Breaking Down Cyber Insurance Policies

Car and home insurance are familiar concepts. Most people recognize the value of insuring their physical property — but what about their data? Over the past 20 years, thanks to the evolution of technology and cyber threats, cyber insurance policies have grown in popularity from small to global businesses. Any company that stores, transmits, collects, or uses private consumer, customer, or patient information should be aware of the options when it comes to protecting itself in the event of a data breach.

Three important types of cyber insurance are:

Errors and omissions
Professional liability insurance that covers claims against the performance of services, such as negligence or inadequate work.

Network security
Covers data breaches and destruction, virus transmission, and cyber extortion due to inadequate network security.

Covers breaches of physical records, such as misplaced documents, lost hardware, and even mistakes involving sending confidential material to the wrong email address.

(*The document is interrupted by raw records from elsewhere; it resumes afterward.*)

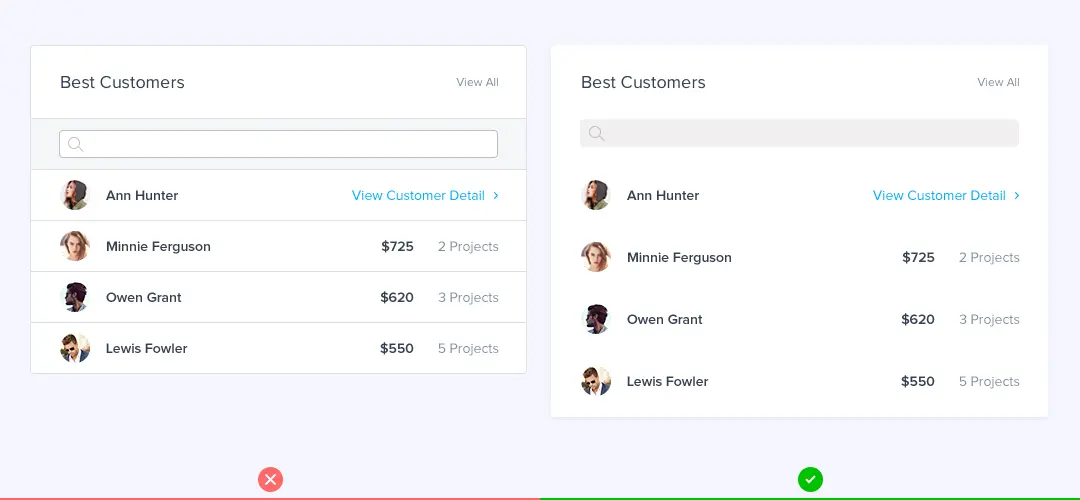Screen dimensions: 1080x500
Task: Open View Customer Detail link in left card
Action: pyautogui.click(x=418, y=196)
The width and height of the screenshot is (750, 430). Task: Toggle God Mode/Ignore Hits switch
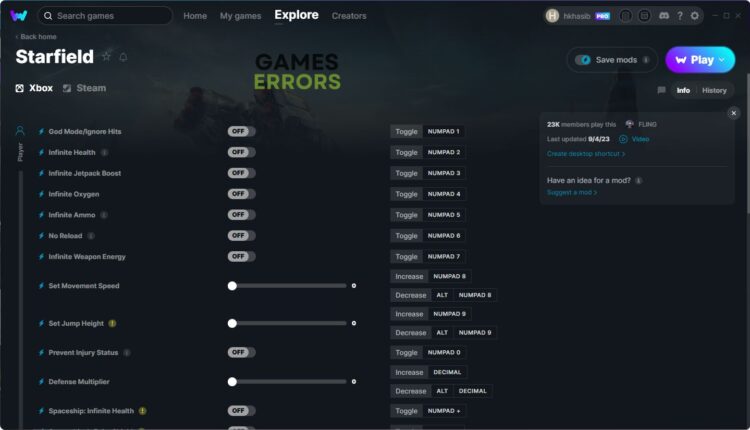(241, 131)
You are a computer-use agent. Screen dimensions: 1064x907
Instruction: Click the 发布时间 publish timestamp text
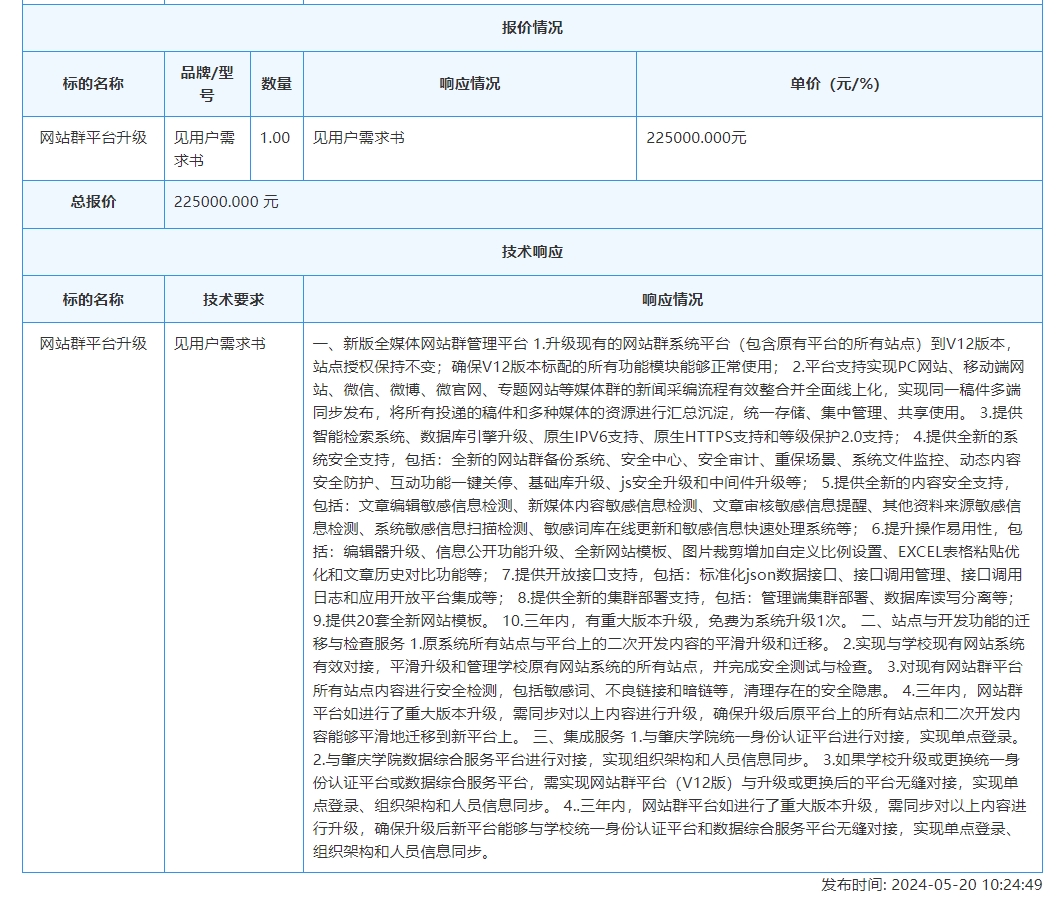click(x=931, y=885)
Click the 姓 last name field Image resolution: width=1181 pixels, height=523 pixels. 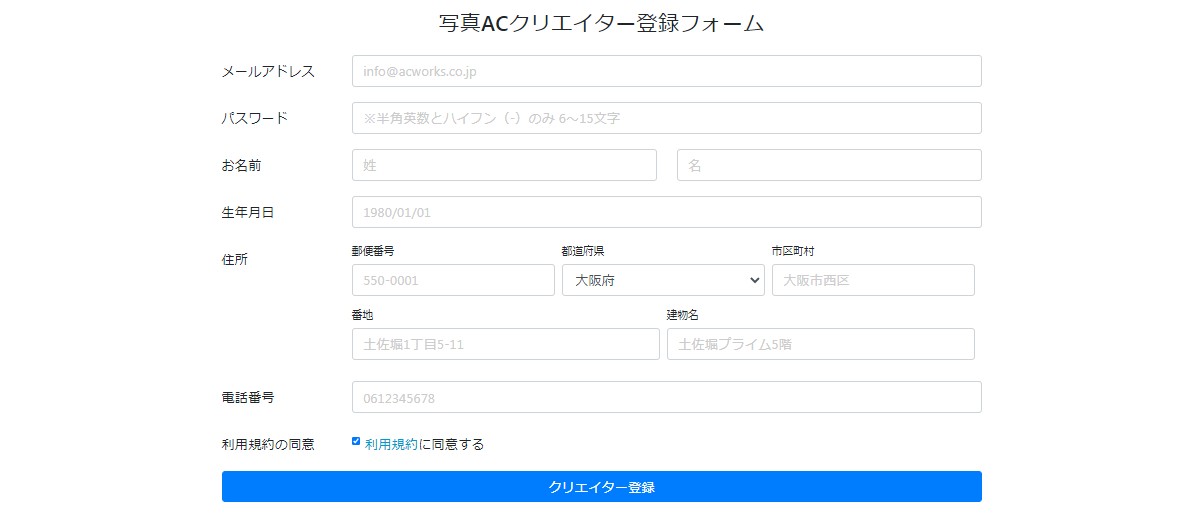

Before committing to an insurance company, create a cyber risk profile for the organization, including a list of expenses that will ideally be covered in the event of an attack or data breach. Ask these questions when considering a cyber insurance provider:

  1. Does the insurance company offer standalone insurance or only extensions to existing policies? Are the policies customizable?
  2. What deductible makes sense for your organization, and which insurance company provides the best offer?
  3. Does the policy include social engineering and network attacks?
  4. Does the policy cover non-malicious actions by internal staff?
  5. Does the policy cover third-party service providers?

Remember that general liability insurance only covers physical property damage, not cyber damage. With attacks against all types of businesses increasing every year (and some experts reporting that 50% of small businesses suffer repeat attacks), it truly is better to be safe than sorry.